**GIVEN REQUEST**
Reproduce the listing word for word, from its first line down to the line containing "coordinates (996, 113).", with both ends included. Omit the pictures.

Saved entries:
____

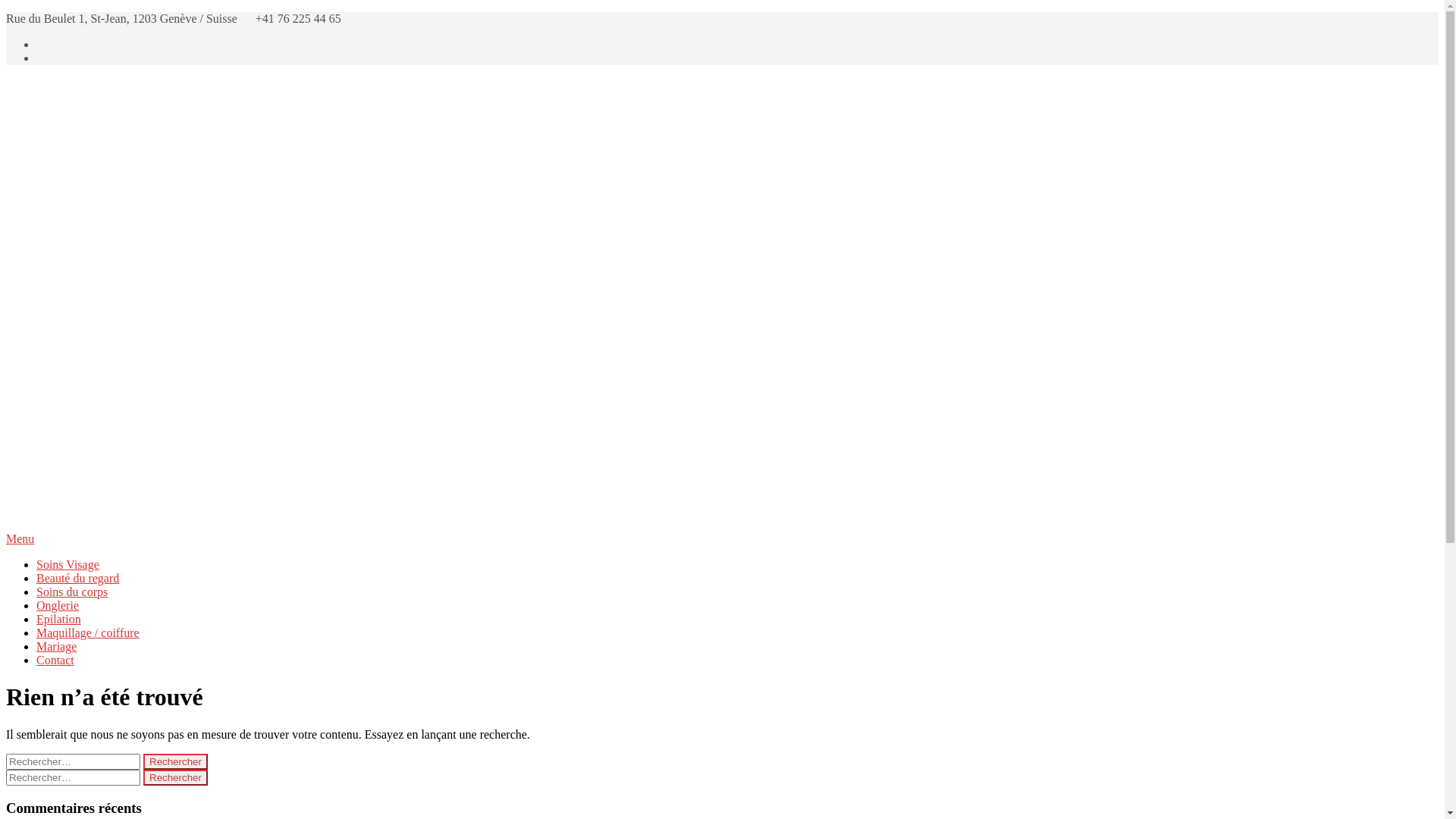 The height and width of the screenshot is (819, 1456). I want to click on 'Soins Visage', so click(36, 564).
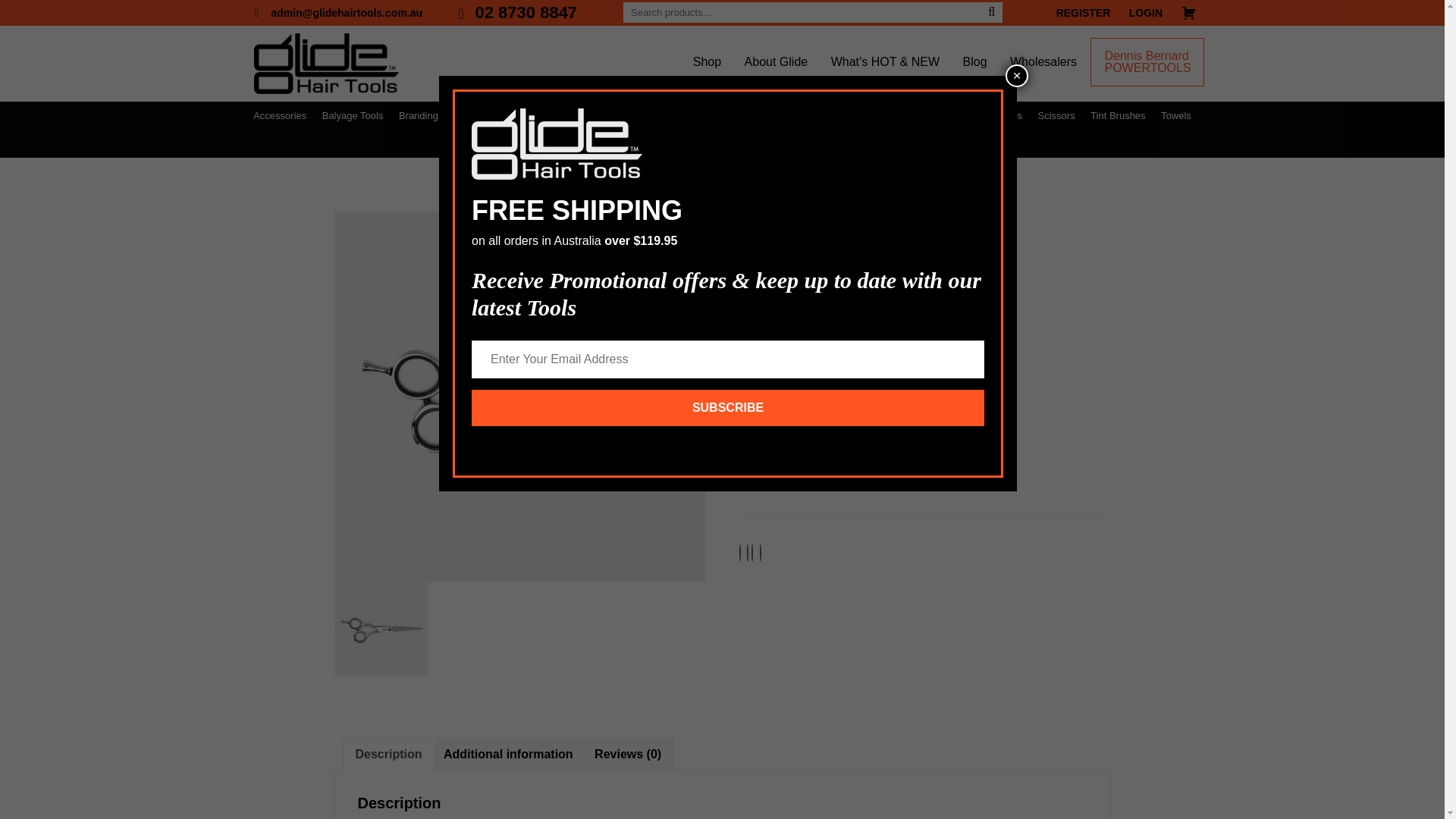  Describe the element at coordinates (1083, 12) in the screenshot. I see `'REGISTER'` at that location.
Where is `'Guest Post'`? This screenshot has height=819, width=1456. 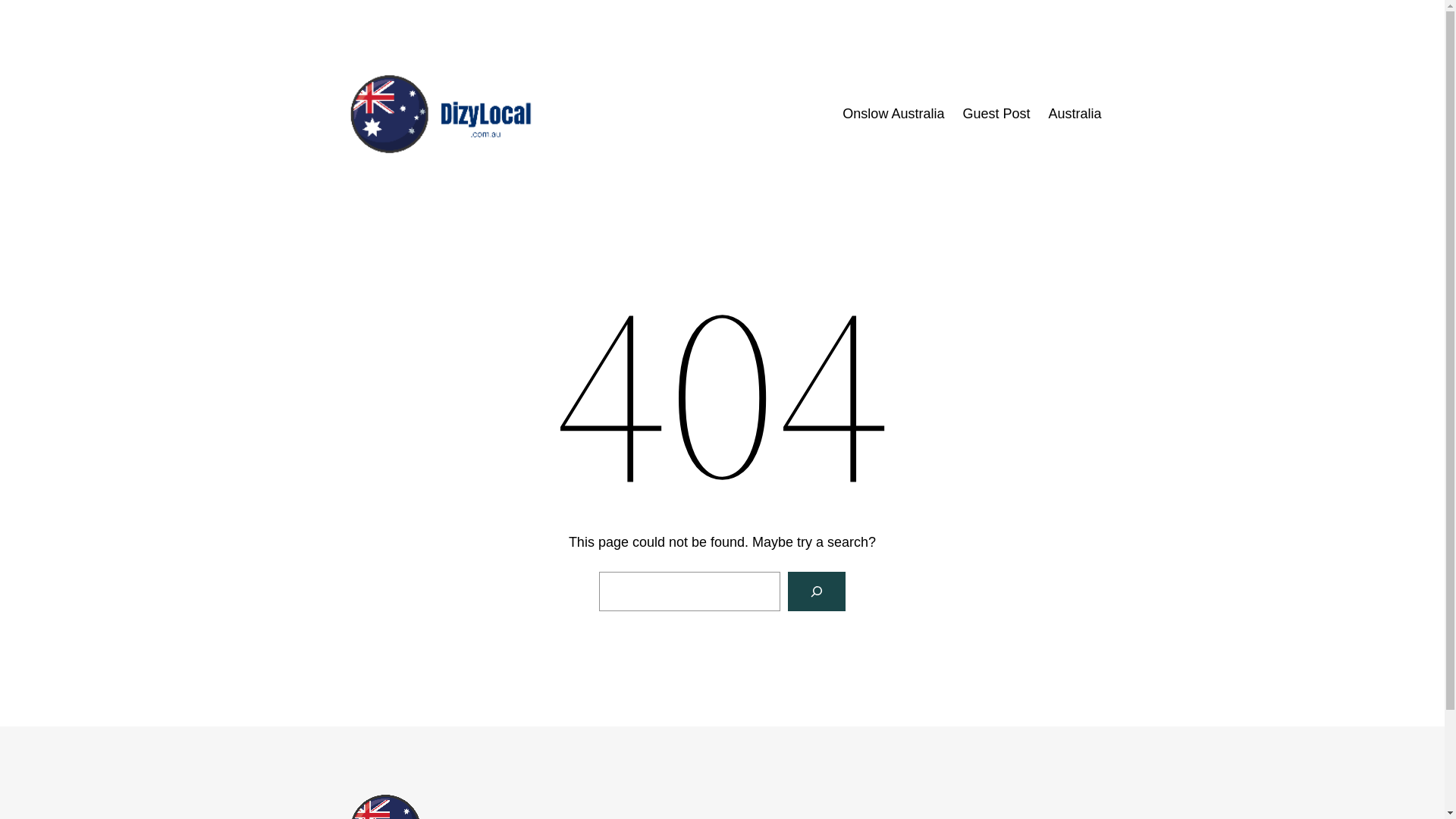
'Guest Post' is located at coordinates (996, 113).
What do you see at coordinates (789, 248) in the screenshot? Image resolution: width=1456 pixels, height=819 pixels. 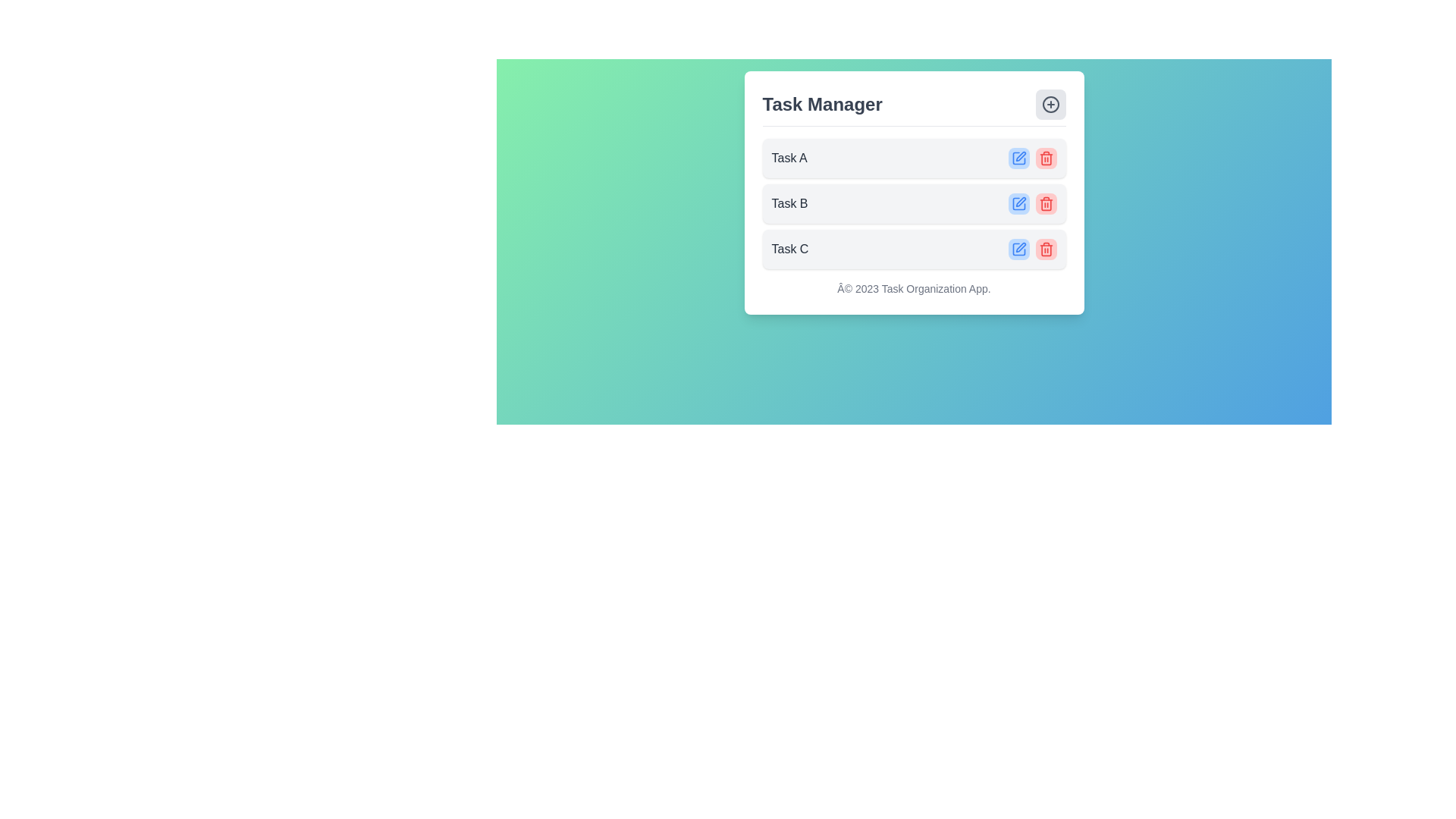 I see `the Text Label for 'Task C', which serves as the identifier for this specific task item in the Task Manager section` at bounding box center [789, 248].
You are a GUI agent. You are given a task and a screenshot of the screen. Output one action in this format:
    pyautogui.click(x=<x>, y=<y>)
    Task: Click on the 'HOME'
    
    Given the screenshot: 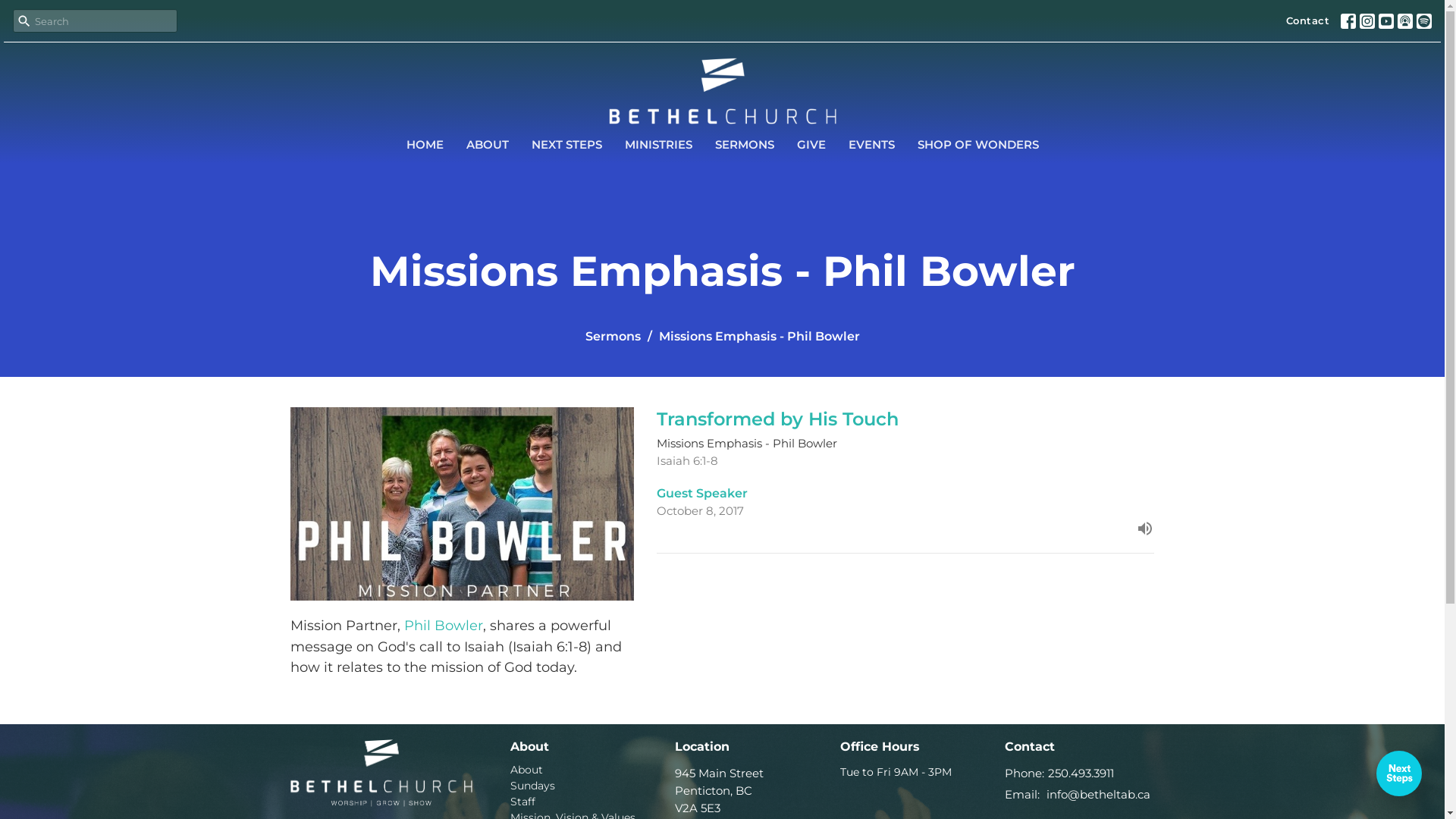 What is the action you would take?
    pyautogui.click(x=425, y=144)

____

**THE ANSWER**
 The height and width of the screenshot is (819, 1456). I want to click on 'Soins Visage', so click(36, 564).
  Describe the element at coordinates (1083, 12) in the screenshot. I see `'REGISTER'` at that location.
Where is `'Guest Post'`? This screenshot has height=819, width=1456. 
'Guest Post' is located at coordinates (996, 113).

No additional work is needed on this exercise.